San Francisco, CA — A husband falsely arrested after police mistook his embrace of his wife as spousal abuse has been cleared of domestic violence, San Francisco Public Defender Jeff Adachi announced today.

Jurors on Friday afternoon found 30-year-old Carlos Munoz not guilty of one count of misdemeanor domestic violence, said his attorney, Deputy Public Defender Alexandra Pray. The jury hung on a count of resisting arrest, which was then dismissed by the district attorney. Munoz faced a year in jail if convicted.

The acquittal brings an end to a frustrating and painful legal odyssey for the Munozes, whose June 16 argument over a late night burrito stop escalated into an ordeal that ended with both husband and wife tackled by police.

Returning from a bar, the couple was blocks from their Mission District apartment when Munoz stopped into a local taqueria for a late night snack.  His wife, who wanted to go straight home, became annoyed at Munoz’s pit stop and walked home by herself.

When Munoz returned to the apartment, the couple began arguing loudly over the burrito incident, prompting a neighbor to call 911. When two officers arrived, they listened to the verbal spat through the couple’s front door.

“At this point, Munoz was attempting smooth things over by putting his arms around his wife, kissing her and asking her not to be mad,’” Pray said.

Munoz’s wife, who was not ready to make up, said “stop.”  Hearing that, police decided to intervene and stormed through the couple’s unlocked front door.

During the two-day trial, one of the officers described finding Munoz “embracing his wife from behind.” The officer commanded him to let go of the woman. Munoz complied.

Immediately, Munoz’s wife put her arms around him protectively and began crying, telling police not to take him away. Telling her she was interfering with an investigation, an officer forced her face to the floor, pulled her wrists behind her and put his knee into the small of her back, the officer testified.

As the woman cried out in pain and called her husband’s name, the other officer struggled to get Munoz into handcuffs. Munoz, whose torso was pinned by the officer, attempted to help his wife by moving his legs between her and the officer. He was arrested for domestic violence and resisting arrest. He spent one day in jail before posting bail.

Now separated, Munoz and his wife both told officers the same version of events , insisting their dispute was only verbal.

On the stand, Munoz’s wife recounted that police demanded she take off her bathrobe and show her nude body in order to prove she did not have any injuries. The woman, who suffered back pain after the encounter with police, testified that “the only person that hurt me that night was the officer.”

She testified that she later repeated her account of the night during a phone call with a prosecutor, stressing that nothing physical happened.

“Despite the lack of any evidence or injury, the district attorney pursued the case. One of the biggest questions in the jury room was why this case had even been charged,” Pray said.

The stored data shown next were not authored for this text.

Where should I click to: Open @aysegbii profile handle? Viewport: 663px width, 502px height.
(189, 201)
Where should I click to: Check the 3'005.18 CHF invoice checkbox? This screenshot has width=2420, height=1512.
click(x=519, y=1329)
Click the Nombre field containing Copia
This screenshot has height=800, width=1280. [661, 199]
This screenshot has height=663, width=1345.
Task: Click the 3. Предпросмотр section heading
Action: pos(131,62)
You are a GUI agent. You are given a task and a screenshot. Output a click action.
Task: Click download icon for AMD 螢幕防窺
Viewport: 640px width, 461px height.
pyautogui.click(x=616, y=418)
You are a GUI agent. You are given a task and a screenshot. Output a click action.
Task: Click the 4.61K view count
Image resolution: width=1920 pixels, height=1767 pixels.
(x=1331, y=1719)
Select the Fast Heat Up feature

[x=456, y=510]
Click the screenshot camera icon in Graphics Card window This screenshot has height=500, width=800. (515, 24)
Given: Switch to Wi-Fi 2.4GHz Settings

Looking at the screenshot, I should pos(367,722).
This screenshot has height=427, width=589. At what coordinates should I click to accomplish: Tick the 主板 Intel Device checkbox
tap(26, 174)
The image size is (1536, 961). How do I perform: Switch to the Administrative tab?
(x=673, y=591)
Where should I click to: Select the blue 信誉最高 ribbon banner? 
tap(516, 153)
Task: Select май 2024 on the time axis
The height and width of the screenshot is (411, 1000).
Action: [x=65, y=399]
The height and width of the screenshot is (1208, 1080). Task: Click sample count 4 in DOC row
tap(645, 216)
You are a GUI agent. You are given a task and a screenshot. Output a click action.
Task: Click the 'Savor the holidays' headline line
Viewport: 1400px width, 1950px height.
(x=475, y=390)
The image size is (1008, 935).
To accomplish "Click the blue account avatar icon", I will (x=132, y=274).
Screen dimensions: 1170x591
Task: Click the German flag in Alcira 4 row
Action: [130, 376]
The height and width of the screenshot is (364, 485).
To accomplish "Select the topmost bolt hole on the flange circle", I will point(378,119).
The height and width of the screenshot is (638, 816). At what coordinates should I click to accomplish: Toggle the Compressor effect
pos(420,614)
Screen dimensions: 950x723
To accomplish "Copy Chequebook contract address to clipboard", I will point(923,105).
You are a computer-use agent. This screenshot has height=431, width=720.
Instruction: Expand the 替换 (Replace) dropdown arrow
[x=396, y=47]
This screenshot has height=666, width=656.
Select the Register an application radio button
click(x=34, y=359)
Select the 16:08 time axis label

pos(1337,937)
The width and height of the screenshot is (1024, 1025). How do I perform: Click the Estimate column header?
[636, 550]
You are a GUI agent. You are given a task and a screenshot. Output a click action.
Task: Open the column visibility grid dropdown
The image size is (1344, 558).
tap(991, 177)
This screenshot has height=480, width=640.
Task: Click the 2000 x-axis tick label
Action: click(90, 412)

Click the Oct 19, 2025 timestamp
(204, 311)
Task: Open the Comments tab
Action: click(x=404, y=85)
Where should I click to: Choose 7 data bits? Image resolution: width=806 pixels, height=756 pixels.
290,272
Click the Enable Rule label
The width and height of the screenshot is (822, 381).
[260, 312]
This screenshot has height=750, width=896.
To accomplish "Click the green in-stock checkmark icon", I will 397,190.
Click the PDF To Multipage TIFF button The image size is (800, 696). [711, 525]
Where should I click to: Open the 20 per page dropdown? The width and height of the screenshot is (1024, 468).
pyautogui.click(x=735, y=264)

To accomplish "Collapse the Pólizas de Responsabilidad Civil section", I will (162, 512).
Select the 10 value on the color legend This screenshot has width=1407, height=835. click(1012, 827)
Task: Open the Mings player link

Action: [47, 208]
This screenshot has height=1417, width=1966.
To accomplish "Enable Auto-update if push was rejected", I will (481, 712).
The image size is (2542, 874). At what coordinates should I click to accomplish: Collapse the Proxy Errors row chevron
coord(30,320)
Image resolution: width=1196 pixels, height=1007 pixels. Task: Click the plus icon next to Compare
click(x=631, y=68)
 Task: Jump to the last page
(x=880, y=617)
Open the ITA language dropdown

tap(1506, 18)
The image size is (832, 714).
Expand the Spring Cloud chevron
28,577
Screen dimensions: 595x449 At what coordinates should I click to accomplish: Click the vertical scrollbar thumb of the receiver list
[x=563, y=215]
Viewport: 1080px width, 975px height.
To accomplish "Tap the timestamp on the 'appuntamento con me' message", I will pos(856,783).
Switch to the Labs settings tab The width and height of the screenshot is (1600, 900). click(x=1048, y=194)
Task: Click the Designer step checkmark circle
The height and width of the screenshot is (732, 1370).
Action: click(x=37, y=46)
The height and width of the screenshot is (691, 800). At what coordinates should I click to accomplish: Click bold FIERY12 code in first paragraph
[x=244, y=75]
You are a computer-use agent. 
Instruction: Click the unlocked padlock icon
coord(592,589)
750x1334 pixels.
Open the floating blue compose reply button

Neither Munoz nor his wife had a criminal history of any kind, Pray noted.

Adachi commended the jury for listening to Munoz’s wife when police and prosecutors would not.

“There was absolutely no evidence of any sort of physical altercation, no history of violence in the relationship, and no reason to disbelieve Mrs. Munoz when she insisted she was not a victim of spousal abuse. Fortunately, 12 jurors and Mr. Munoz’s public defender were able to set things right,” Adachi said.

The neighbor who called 911 refused to cooperate in the case, Pray said.